→ What is required: Copy out each line of the entries below in which the string "agent" appears.

── Records for the task

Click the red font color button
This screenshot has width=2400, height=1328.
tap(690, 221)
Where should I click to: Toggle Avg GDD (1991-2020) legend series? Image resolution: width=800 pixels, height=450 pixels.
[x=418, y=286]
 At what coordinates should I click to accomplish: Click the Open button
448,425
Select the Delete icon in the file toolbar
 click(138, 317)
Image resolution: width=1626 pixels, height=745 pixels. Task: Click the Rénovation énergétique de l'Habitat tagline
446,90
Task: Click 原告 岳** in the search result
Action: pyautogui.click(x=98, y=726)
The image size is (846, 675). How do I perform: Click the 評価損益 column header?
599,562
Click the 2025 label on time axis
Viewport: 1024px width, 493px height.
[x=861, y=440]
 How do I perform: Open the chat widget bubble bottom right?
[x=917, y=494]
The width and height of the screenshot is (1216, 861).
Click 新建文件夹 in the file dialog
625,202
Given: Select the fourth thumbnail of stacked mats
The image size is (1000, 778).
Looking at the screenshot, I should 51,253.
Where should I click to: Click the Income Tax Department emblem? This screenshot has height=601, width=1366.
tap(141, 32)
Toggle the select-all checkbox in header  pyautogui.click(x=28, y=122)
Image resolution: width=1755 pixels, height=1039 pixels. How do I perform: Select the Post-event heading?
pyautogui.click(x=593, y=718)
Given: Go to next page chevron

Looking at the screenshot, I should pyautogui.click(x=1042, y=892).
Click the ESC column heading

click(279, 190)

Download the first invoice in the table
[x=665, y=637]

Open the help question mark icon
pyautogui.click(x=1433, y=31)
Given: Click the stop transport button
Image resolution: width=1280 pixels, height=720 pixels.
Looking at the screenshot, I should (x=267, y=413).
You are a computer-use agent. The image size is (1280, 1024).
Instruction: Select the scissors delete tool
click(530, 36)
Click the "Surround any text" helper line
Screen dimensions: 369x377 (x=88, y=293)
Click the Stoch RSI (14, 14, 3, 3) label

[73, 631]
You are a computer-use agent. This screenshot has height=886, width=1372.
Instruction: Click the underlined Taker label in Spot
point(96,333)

────

→ Exercise result:
You are a computer-use agent. The image size is (1280, 1024).
You are a computer-use agent. This screenshot has height=886, width=1372.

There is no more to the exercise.